> Text segment:
Expression and Purification of Recombinant SFEC Protein

A truncated construct (amino acid residues 4-120) of human SFEC (SEQ ID NO:2; 315 amino acid residues) was expressed in bacteria in order to raise a polyclonal antibody. Previous efforts to express the entire SFEC open reading frame were not successful in bacteria, presumably because of the existence of a putative transmembrane domain in the C-terminus. Gene specific primers were designed to create an Nco1 site at the 5′ end and a Not1 site at the 3′ end of the polymerase chain reaction (PCR) product according to the human SFEC cDNAs sequences. Primers (Forward primer: 5′-CATGCCATGGAGCCTGCGAAAAAGAAGGCAGAAAAG-3′ [SEQ ID NO:5] and Reverse primer: 5′-ATAGTTTAGCGGCCGCCTGTTTTTCTTTATTAACTCCAGA-3′ [SEQ ID NO:6]) were obtained from GIBCO BRL (Life Technologies, CA).

SFEC sequences also provided herewith are human nucleic acid (SEQ ID NO:1), human amino acid (SEQ ID NO:2), murine nucleic acid (SEQ ID NO:3) and murine amino acid (SEQ ID NO:4.

> Work instructions:
A. Answer these questions about the SFEC protein text:
(i) Which amino acid residues of human SFEC does the truncated construct span?
(ii) From which supplier were the primers obtained?
(iii) Which SEQ ID NO is given for the murine amino acid sequence?
B. Change "polyclonal antibody" to "monoclonal antibody" in the SFEC protein text, writing out the part that begins at the words "A truncated construct" and stops after "(Life Technologies, CA).".

Stored records:

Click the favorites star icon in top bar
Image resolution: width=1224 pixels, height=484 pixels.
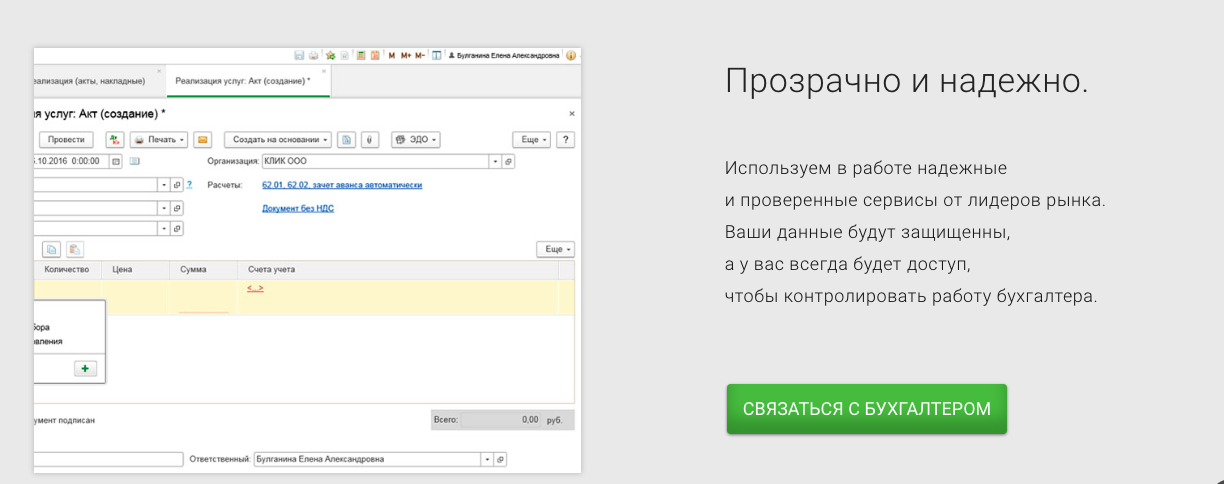click(x=329, y=56)
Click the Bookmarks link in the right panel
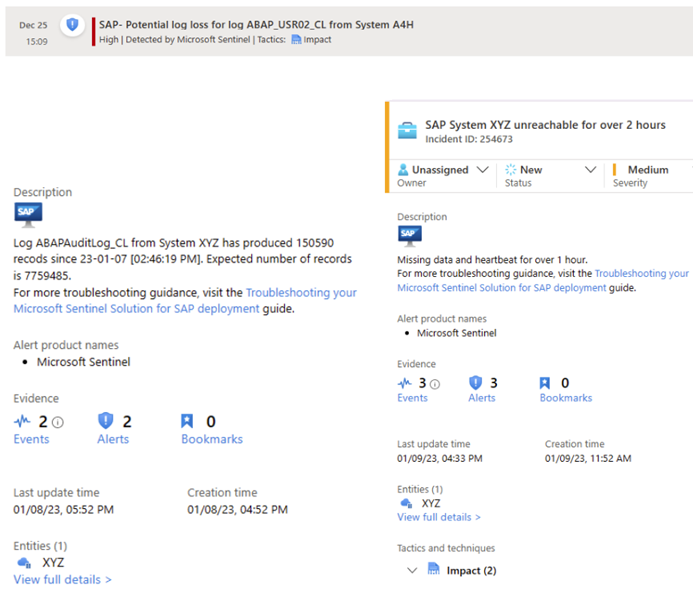Image resolution: width=693 pixels, height=597 pixels. point(565,398)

> Outputs for the tasks:
A.
(i) Residues 4-120
(ii) GIBCO BRL (Life Technologies, CA)
(iii) SEQ ID NO:4

B.
A truncated construct (amino acid residues 4-120) of human SFEC (SEQ ID NO:2; 315 amino acid residues) was expressed in bacteria in order to raise a monoclonal antibody. Previous efforts to express the entire SFEC open reading frame were not successful in bacteria, presumably because of the existence of a putative transmembrane domain in the C-terminus. Gene specific primers were designed to create an Nco1 site at the 5′ end and a Not1 site at the 3′ end of the polymerase chain reaction (PCR) product according to the human SFEC cDNAs sequences. Primers (Forward primer: 5′-CATGCCATGGAGCCTGCGAAAAAGAAGGCAGAAAAG-3′ [SEQ ID NO:5] and Reverse primer: 5′-ATAGTTTAGCGGCCGCCTGTTTTTCTTTATTAACTCCAGA-3′ [SEQ ID NO:6]) were obtained from GIBCO BRL (Life Technologies, CA).